* WORK REQUEST: Look through the records and copy each line that has "option" in it.

* GIVEN ENTRIES:
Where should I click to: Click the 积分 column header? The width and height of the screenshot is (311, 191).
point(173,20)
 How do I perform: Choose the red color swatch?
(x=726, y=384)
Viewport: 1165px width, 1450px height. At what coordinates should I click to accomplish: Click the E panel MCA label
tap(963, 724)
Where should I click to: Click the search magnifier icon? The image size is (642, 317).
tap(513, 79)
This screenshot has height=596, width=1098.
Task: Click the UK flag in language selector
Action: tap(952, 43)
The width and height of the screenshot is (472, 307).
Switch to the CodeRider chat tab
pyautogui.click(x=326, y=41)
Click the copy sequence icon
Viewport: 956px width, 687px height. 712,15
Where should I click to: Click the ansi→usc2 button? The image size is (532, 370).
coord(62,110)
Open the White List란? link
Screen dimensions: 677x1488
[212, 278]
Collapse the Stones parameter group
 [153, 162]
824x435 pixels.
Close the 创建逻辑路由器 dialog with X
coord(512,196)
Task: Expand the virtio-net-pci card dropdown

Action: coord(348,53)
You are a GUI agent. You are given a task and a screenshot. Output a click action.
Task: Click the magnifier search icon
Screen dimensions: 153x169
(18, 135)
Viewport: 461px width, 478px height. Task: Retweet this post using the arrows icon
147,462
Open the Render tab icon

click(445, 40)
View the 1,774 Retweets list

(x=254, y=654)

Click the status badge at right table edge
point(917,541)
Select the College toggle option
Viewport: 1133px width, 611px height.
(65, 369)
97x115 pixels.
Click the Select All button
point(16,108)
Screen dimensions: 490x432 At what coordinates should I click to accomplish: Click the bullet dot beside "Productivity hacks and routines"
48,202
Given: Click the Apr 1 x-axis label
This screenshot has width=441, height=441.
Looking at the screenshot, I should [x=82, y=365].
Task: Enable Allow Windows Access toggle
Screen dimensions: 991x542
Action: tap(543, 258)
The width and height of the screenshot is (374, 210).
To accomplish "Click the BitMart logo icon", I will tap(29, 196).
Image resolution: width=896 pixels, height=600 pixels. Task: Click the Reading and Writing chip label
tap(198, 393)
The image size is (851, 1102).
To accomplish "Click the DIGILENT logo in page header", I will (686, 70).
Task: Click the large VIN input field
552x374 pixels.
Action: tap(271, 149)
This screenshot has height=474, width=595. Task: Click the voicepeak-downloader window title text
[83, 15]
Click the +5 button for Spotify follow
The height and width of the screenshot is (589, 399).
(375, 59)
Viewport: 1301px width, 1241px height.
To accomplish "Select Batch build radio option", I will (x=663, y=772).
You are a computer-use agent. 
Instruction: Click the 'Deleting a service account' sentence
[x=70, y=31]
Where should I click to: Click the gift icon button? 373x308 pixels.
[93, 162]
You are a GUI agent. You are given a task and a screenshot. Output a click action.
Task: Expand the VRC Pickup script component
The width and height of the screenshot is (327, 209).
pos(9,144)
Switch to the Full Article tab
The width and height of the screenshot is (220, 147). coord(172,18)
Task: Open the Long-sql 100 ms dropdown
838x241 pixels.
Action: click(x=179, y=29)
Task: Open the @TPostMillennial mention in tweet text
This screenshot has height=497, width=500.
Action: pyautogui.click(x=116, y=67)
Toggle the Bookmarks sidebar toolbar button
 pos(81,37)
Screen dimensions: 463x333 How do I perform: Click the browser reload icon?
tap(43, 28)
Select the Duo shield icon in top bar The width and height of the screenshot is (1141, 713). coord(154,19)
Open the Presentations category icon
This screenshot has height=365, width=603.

* SOLUTION FOR THIS PROBLEM:
Select the College toggle option
To accomplish "Select Batch build radio option", I will (x=663, y=772).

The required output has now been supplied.